Clinton Co-Chair Attacks Obama Over Past Drug Use

Clinton Co-Chair Attacks Obama Over Past Drug Use

Just a day after Hillary Clinton's communication director declared that the campaign would not raise the issue of Barack Obama's acknowledged cocaine use, her New Hampshire co-chair, Billy Shaheen, warned that Republicans will capitalize on Obama's drug history if he wins the Democratic nomination.

"The Republicans are not going to give up without a fight," Shaheen told the Washington Post, "and one of the things they're certainly going to jump on is his drug use."

In the Washington Post interview published Dec. 12, Shaheen said Obama's own willingness to discuss his past drug use would "open the door" for the GOP: "It'll be, 'When was the last time? Did you ever give drugs to anyone? Did you sell them to anyone?'....There are so many openings for Republican dirty tricks. It's hard to overcome."

Obama campaign manager David Plouffe denounced Shaheen's comments: "Hillary Clinton said attacking other Democrats is the 'fun part' of this campaign, and now she's moved from Barack Obama's kindergarten years to his teenage years in an increasingly desperate effort to slow her slide in the polls. Senator Clinton's campaign is recycling old news that Barack Obama has been candid about in a book he wrote years ago, and he's talked about the lessons he's learned from these mistakes with young people all across the country."

An earlier Huffington Post article from Dec. 11 described secretive efforts by the Clinton campaign to promote the Obama-cocaine issue. In the HuffPost article, Howard Wolfson, Clinton's communications director, contended that the campaign has not tried to make use of Obama's past cocaine use and that it would not attempt to do so in the future. "Candidates personal lives should not be a part of this campaign," Wolfson said.

Responding to Shaheen's comments, Wolfson said today, "These comments were not authorized or condoned by the campaign in any way."

Allies of the Clinton campaign had sent emails to reporters and Democratic activists with a link to an Iowa Independent story by Douglas Burns headlined "The Politics Of Obama's Past Cocaine Use."

Burns' article on Obama posed a question that Clinton has been unwilling to raise herself and that has received little attention during the Democratic primary battles: If Barack Obama becomes the nominee, will the GOP be able to turn his acknowledged cocaine use into a debilitating issue?

Burns cited two June polls, one by Scripps Howard, the other by the New York Times. Both found that strong majorities of respondents believe that voters would not be willing to support a presidential candidate who admitted cocaine use. "What will be fascinating to watch is whether Americans' views on cocaine will play out in the election booths as a defining factor or anything close to that. If it does, that could spell trouble for Obama," Burns wrote.

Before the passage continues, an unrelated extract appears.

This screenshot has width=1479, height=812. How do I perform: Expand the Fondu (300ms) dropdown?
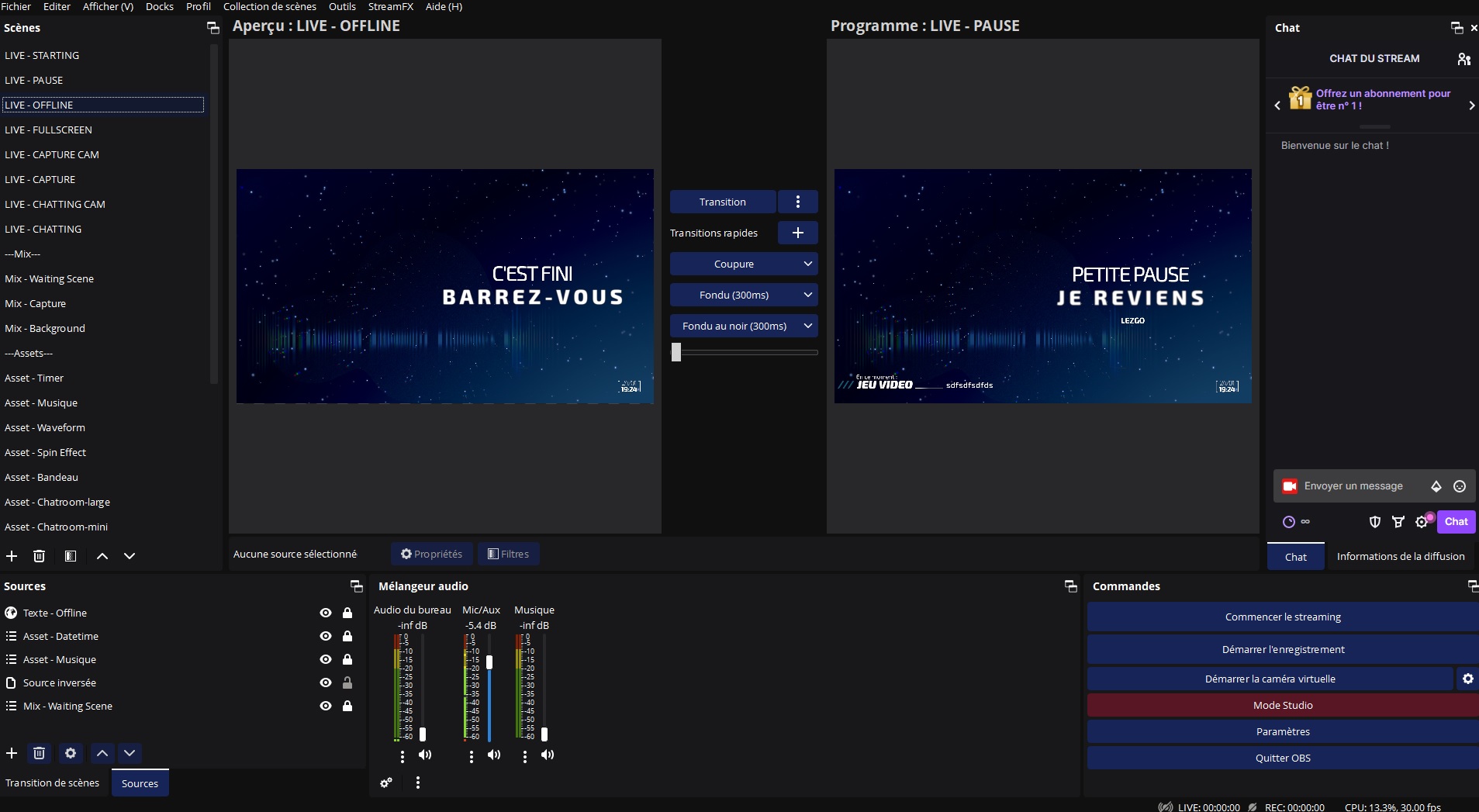point(807,295)
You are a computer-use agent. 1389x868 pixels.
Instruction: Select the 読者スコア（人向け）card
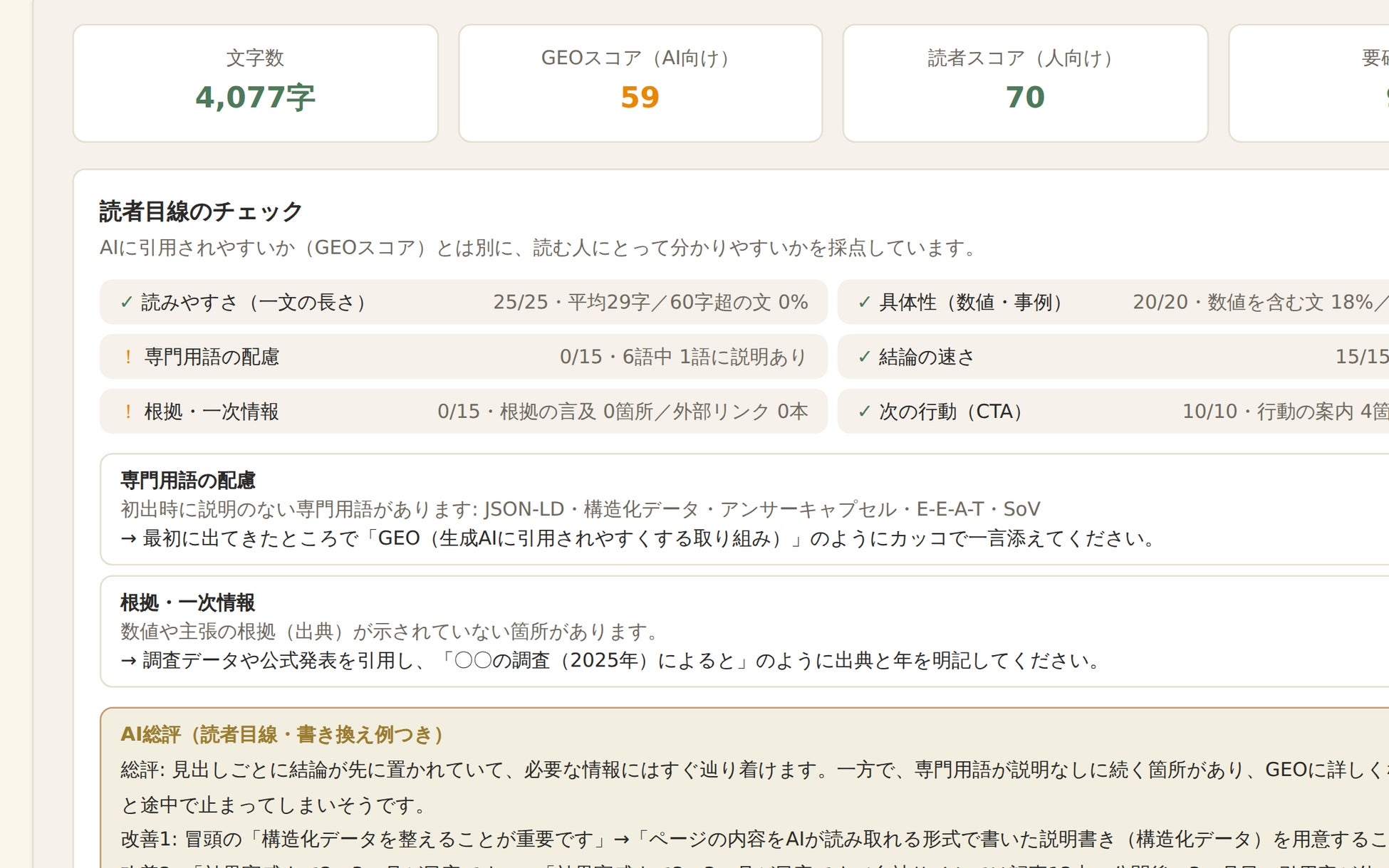pyautogui.click(x=1025, y=83)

"Junkie. Pothead. That's where I'd been headed: the final, fatal role of the young would-be black man," Obama wrote in his book Dreams From My Father: A Story of Race and Inheritance. "The highs hadn't been about that, me trying to prove what a down brother I was. Not by then, anyway. I got high for just the opposite effect, something that could push questions of who I was out of my mind, something that could flatten out the landscape of my heart, blur the edges of my memory."

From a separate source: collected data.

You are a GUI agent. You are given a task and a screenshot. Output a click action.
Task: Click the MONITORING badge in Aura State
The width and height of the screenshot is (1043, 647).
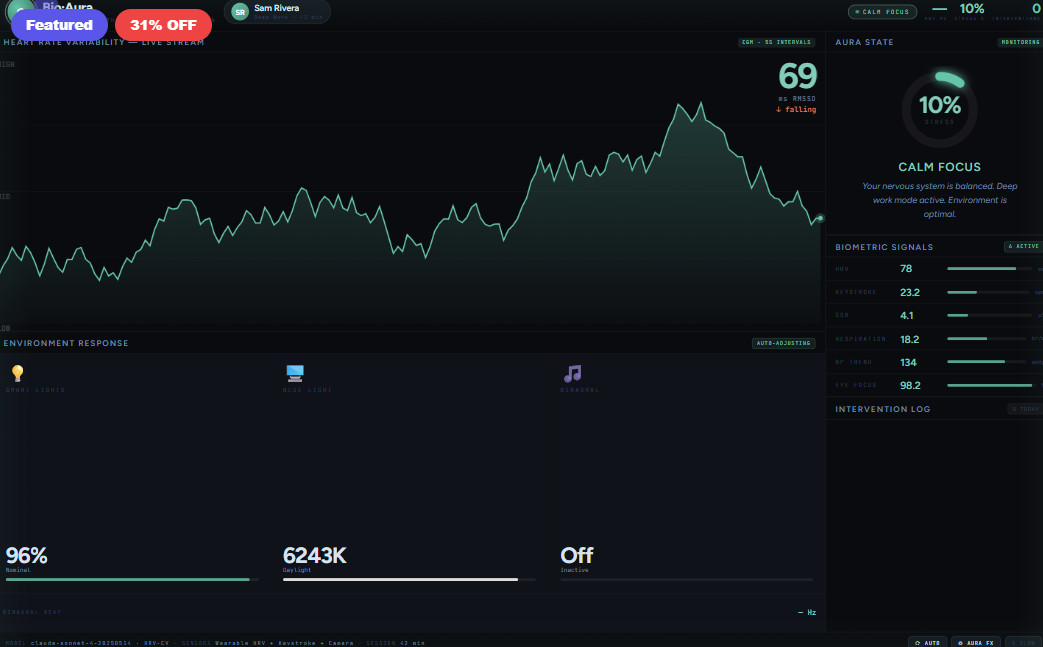(x=1019, y=42)
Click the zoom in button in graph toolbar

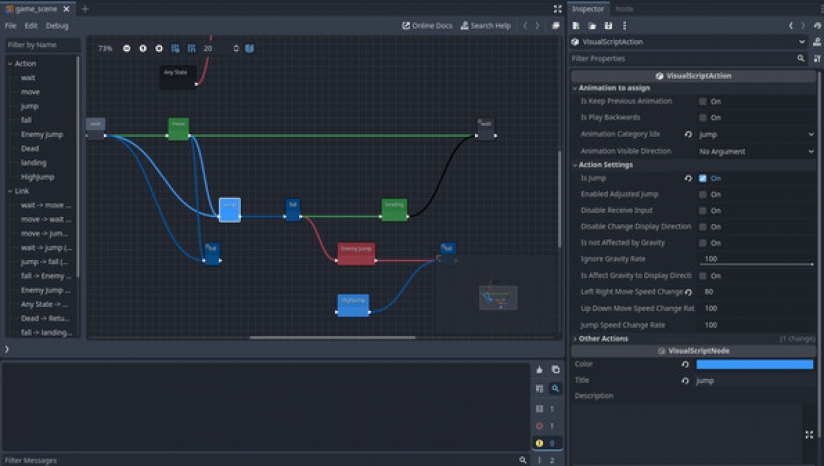[x=159, y=48]
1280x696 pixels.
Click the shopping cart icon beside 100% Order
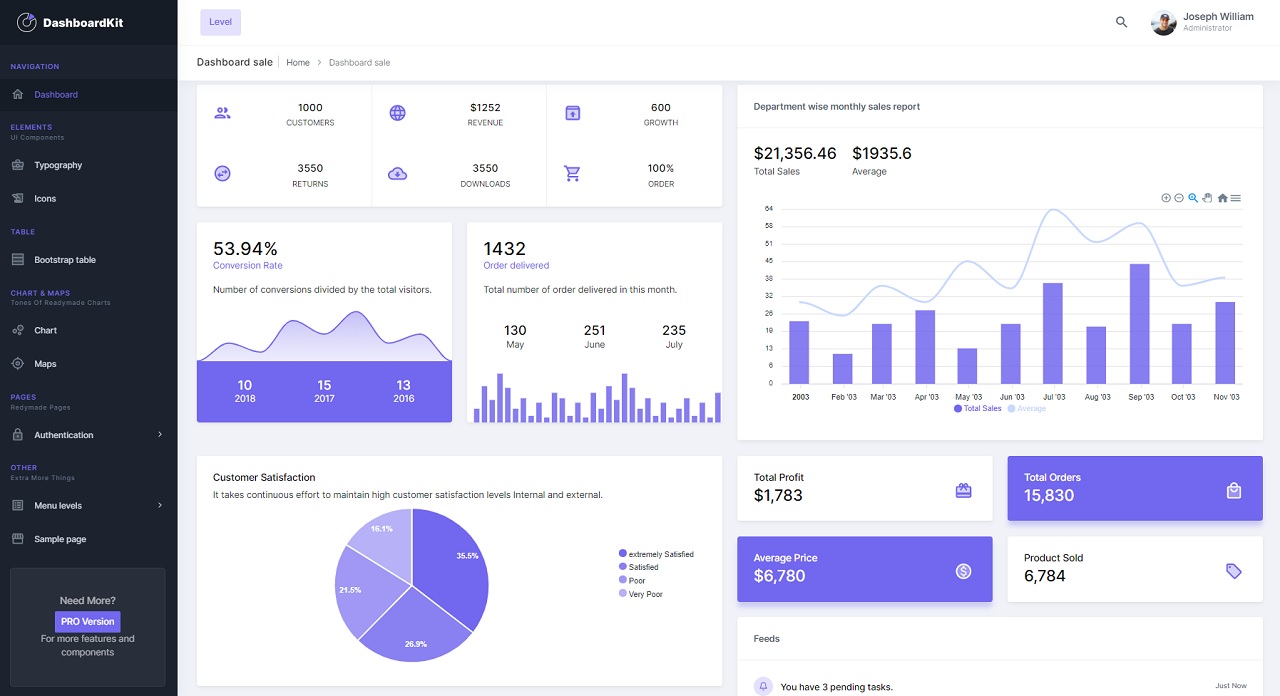pos(572,172)
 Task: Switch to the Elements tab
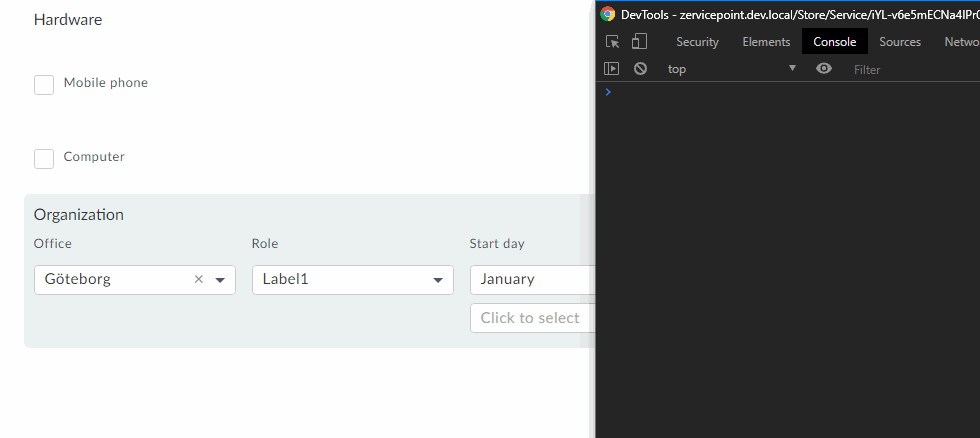click(x=766, y=42)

Elsewhere in the book Obama writes, "We were always playing on the white man's court . . . by the white man's rules . . . . If the principal, or the coach, or a teacher . . . wanted to spit in your face, he could, because he had the power and you didn't. . . . The only thing you could choose was withdrawal into a smaller and smaller coil of rage. And the final irony: should you refuse this defeat and lash out at your captors . . . they would have a name for that too. Paranoid. Militant. . . . Pot had helped, and booze; maybe a little blow when you could afford it."

Sources pointed out that in 1992, Bill Clinton complained when President George H. W. Bush tried to capitalize on Clinton's marijuana use. The Los Angeles Times reported in Oct. 1992:

Bush broached the marijuana issue by questioning whether Clinton could be believed when he makes campaign promises. "This guy couldn't remember in detail that he didn't inhale 20 years ago, and he can't remember what came out of his mouth 20 minutes ago," the President said as he stumped for votes in Florida, a state critical to his reelection hopes. It was the first time Bush had so directly brought up a problem that dogged the Arkansas governor in the spring -- his acknowledgment that he had tried marijuana while studying at Oxford University in Britain, but that he had not inhaled. [...] Clinton, responding to the day's attacks on him, told a reporter that he felt "sorry" for Bush. "I think that that sort of demeaning talk doesn't do him any good and only shows the American people how desperate he is to hold onto his job," Clinton said as he attended a dinner in Washington, D.C.

Allegations of drug use have become increasingly common in recent elections, including charges, denied by George W. Bush, that he was arrested for cocaine possession in 1972.